结果如表3所示，在同样使用YOLO-IR模型的情况下，使用RGB-D图像作为模型输入的检测效果反而低于只使用RGB图像作为输入的情况，模型平均精度A_P从98.1%下降到了96.8%。与一些类似的研究结果产生了差异，使用多模态数据并没有提高检测精度，反而导致检测精度下降。上述现象的主要原因可能在于本次试验的油茶果园环境复杂，枝叶茂密、遮挡严重，使得所获取的深度图像质量较差，存在大量深度孔，简单的将其在输入端融合会给模型带来噪声，导致模型学习困难。

在同样使用RGB-D数据作为输入的情况下，YOLO-DBM模型的检测效果明显好于数据层融合的YOLO-IR模型，模型的精确率P、召回率R和平均精度A_P分别增加了2.9、1.1和1.6个百分点，而模型大小仅为6.31MB，每幅图片检测速度达到了0.016 s。
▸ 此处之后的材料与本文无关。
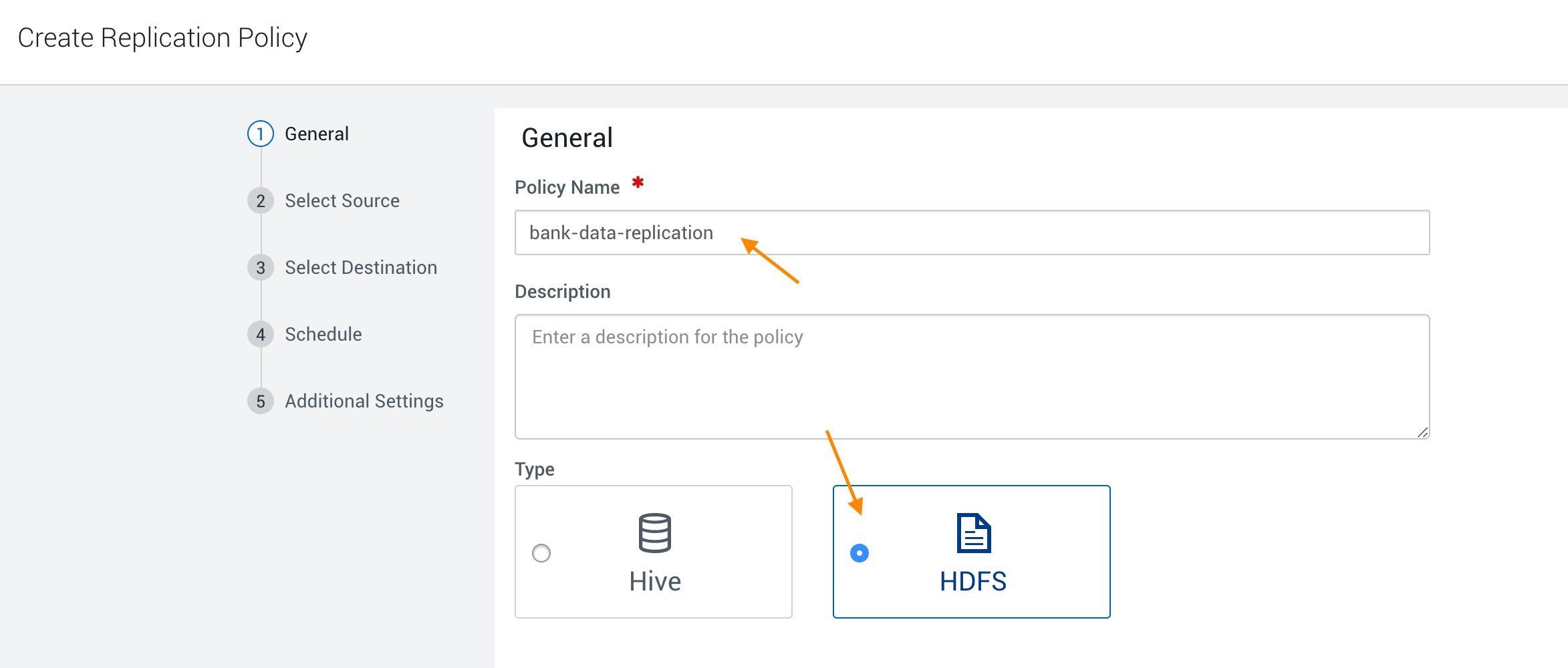Click the step 3 Select Destination circle icon

[260, 267]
而YOLO-DBM（Concat）模型与YOLO-IR相比，精确率有所提高，主要是由于深度图像包含的距离、轮廓等物理信息，使得模型减少了对背景的误判，但是，模型召回率却有所降低，主要原因是深度孔的存在，简单的特征拼接反而会降低深度孔区域的整体权重，导致漏检情况增多。在同样使用特征层融合的情况下，基于注意力机制的特征融合方法的检测效果要优于直接使用拼接融合的方法，精确率与召回率分别提升了0.2与1.6个百分点，证明了本文提出的注意力融合机制的有效性。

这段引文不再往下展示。